> _PROBLEM DESCRIPTION_
Return every line of the listing below, from the line containing "Collapse the Clean Disk section" down to and including the line containing "Action: [x=137, y=37]", reproduced verbatim with the pictures left out.

----

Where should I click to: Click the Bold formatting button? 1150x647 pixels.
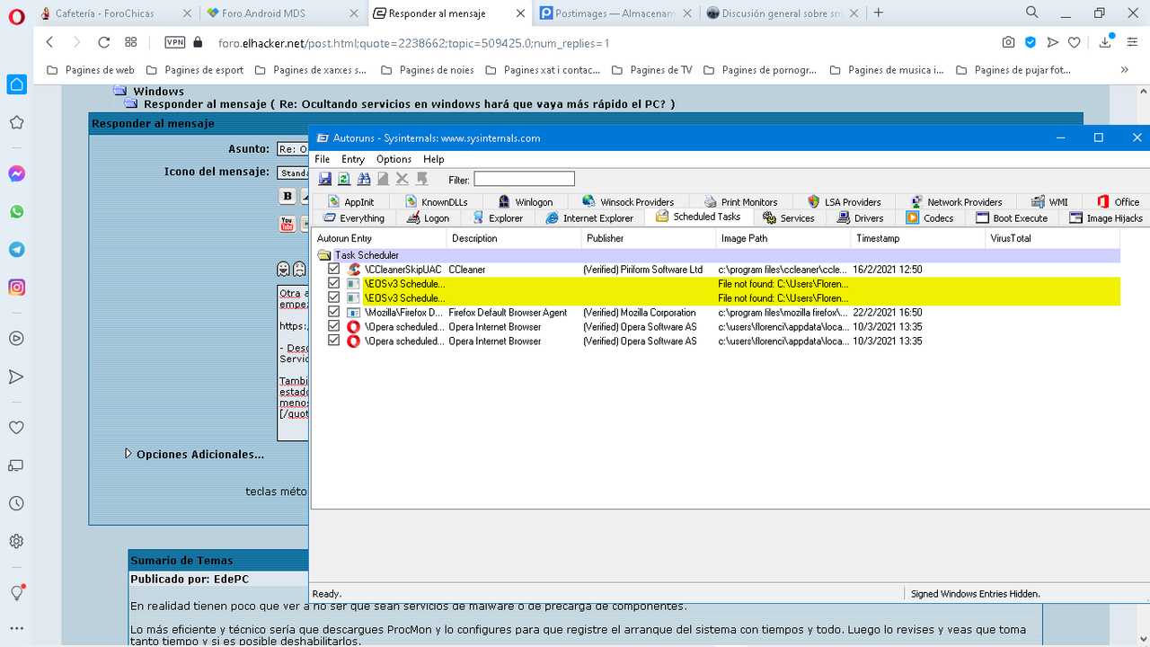pyautogui.click(x=288, y=196)
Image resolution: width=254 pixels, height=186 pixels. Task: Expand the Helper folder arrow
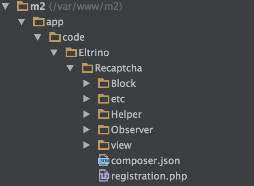(86, 114)
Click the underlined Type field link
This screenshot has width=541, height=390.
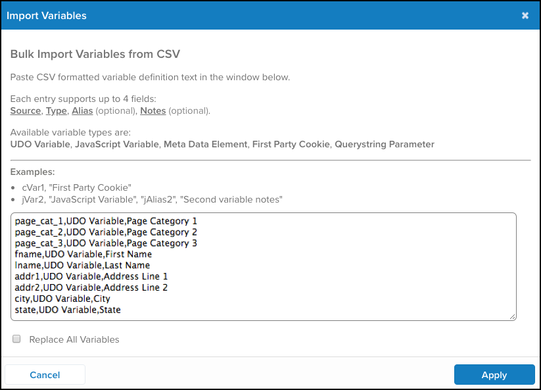pos(56,110)
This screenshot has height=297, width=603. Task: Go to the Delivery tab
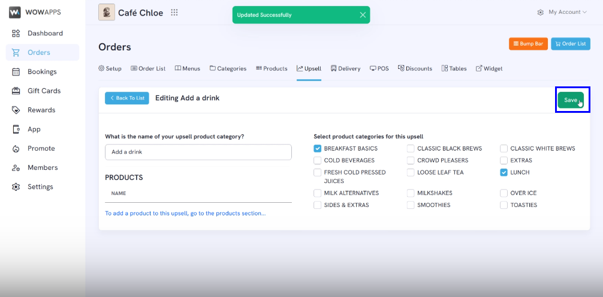[x=345, y=68]
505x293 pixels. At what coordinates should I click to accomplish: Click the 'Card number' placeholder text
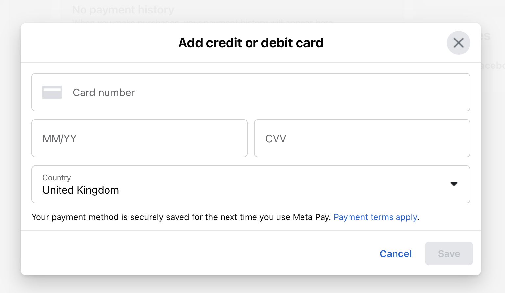pos(104,93)
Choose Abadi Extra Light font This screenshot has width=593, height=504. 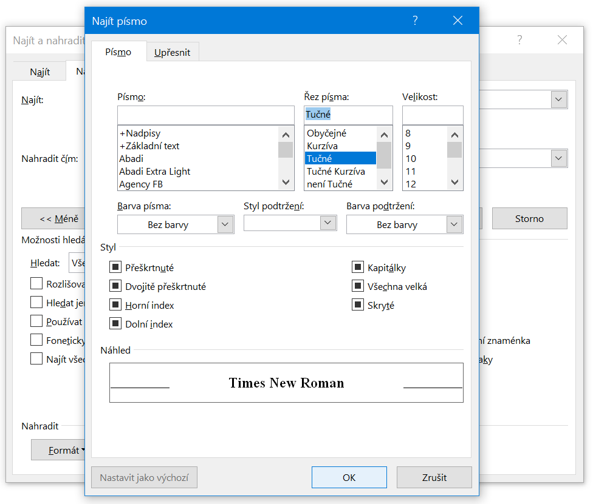[x=155, y=171]
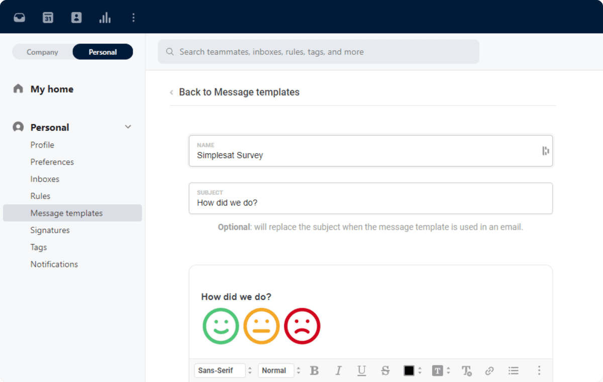Image resolution: width=603 pixels, height=382 pixels.
Task: Open the Contacts icon in top navigation
Action: pos(76,17)
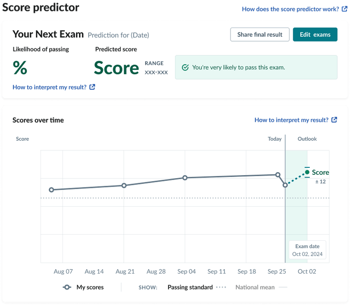350x305 pixels.
Task: Click the Edit exams button
Action: 315,35
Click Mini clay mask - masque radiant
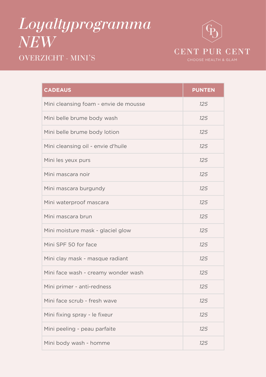The height and width of the screenshot is (377, 266). tap(86, 258)
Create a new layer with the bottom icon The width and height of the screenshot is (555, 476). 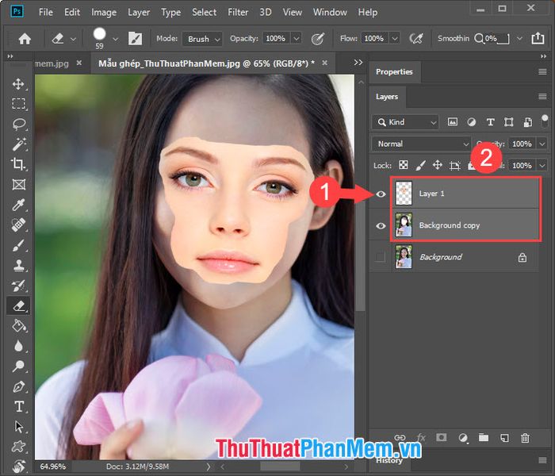tap(505, 438)
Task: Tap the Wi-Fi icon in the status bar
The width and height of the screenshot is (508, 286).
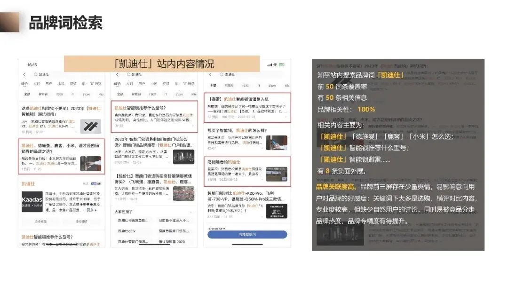Action: tap(275, 64)
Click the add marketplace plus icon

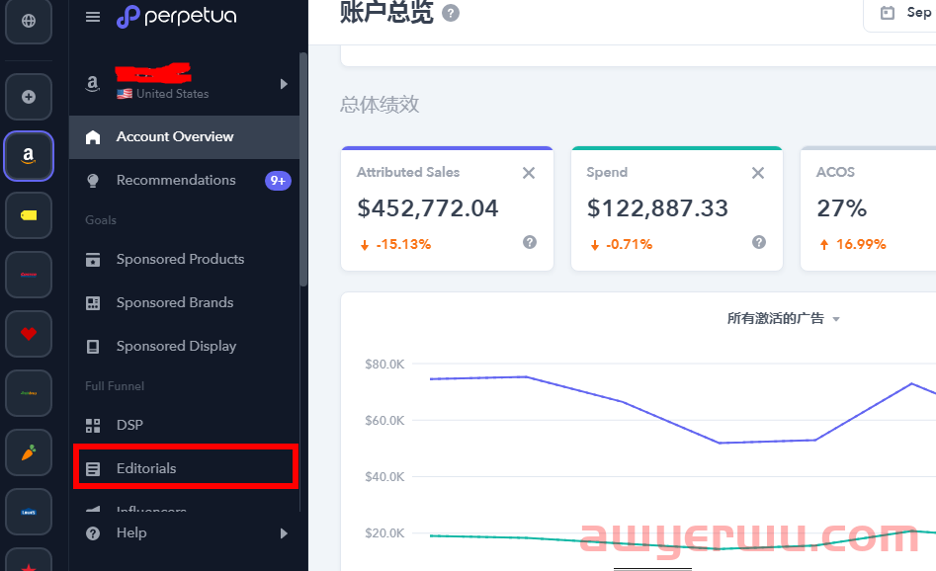coord(28,97)
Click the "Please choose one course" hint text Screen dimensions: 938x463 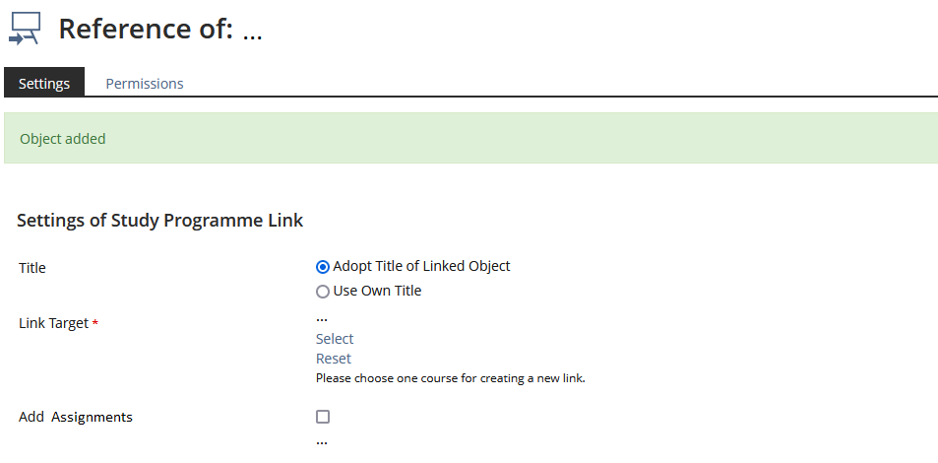click(x=450, y=378)
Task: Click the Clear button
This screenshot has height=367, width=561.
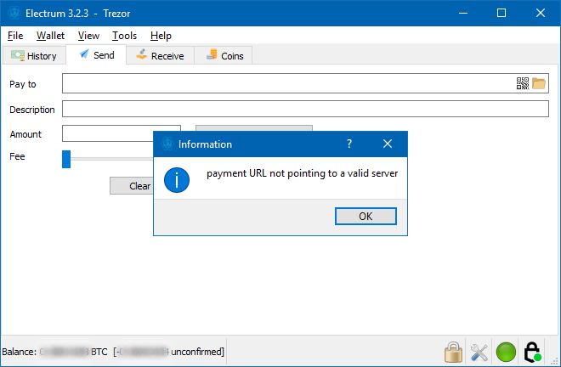Action: [x=132, y=186]
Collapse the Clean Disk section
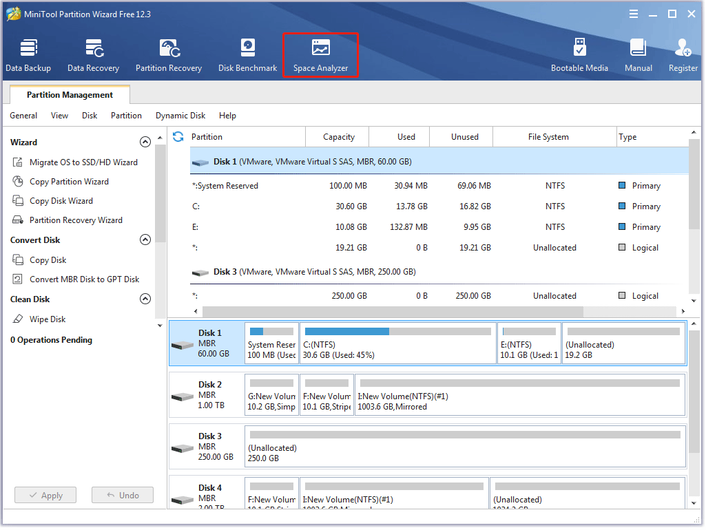This screenshot has height=530, width=706. pyautogui.click(x=145, y=299)
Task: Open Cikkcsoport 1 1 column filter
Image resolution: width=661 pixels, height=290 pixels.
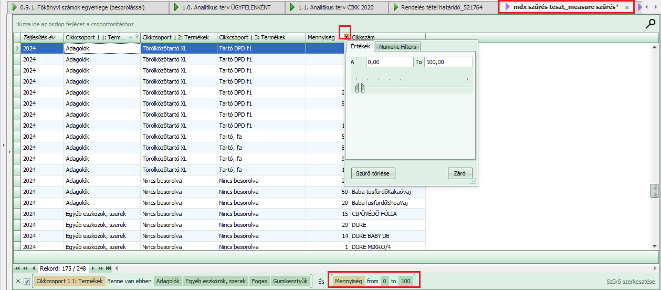Action: [x=137, y=37]
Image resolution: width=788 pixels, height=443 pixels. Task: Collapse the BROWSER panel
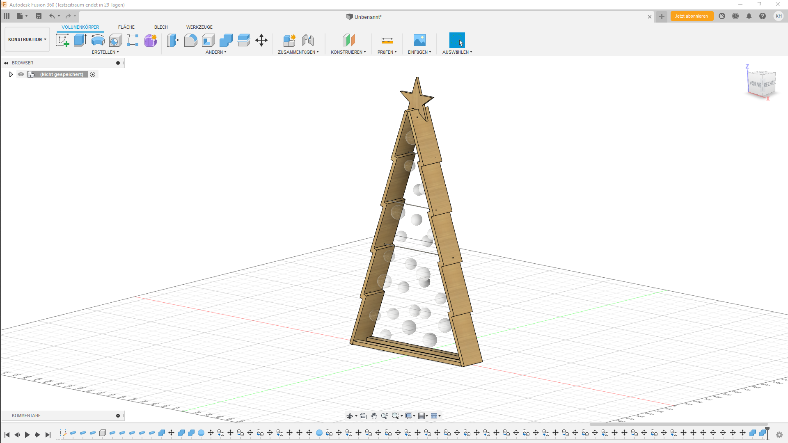coord(6,62)
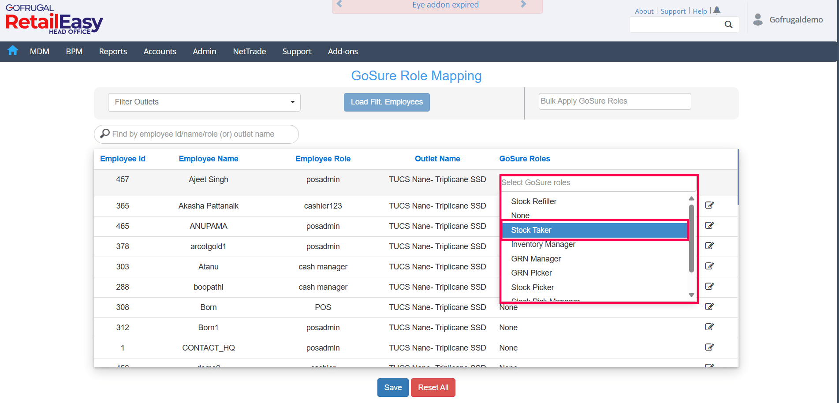Show next announcement with banner right arrow
The width and height of the screenshot is (839, 403).
(x=523, y=4)
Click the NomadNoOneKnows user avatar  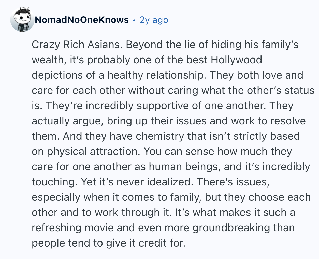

----

> _OUTPUT OF THE EXERCISE_
Collapse the Clean Disk section
This screenshot has height=530, width=706. pyautogui.click(x=145, y=299)
Task: Open Cikkcsoport 1 1 column filter
Image resolution: width=661 pixels, height=290 pixels.
Action: [x=137, y=37]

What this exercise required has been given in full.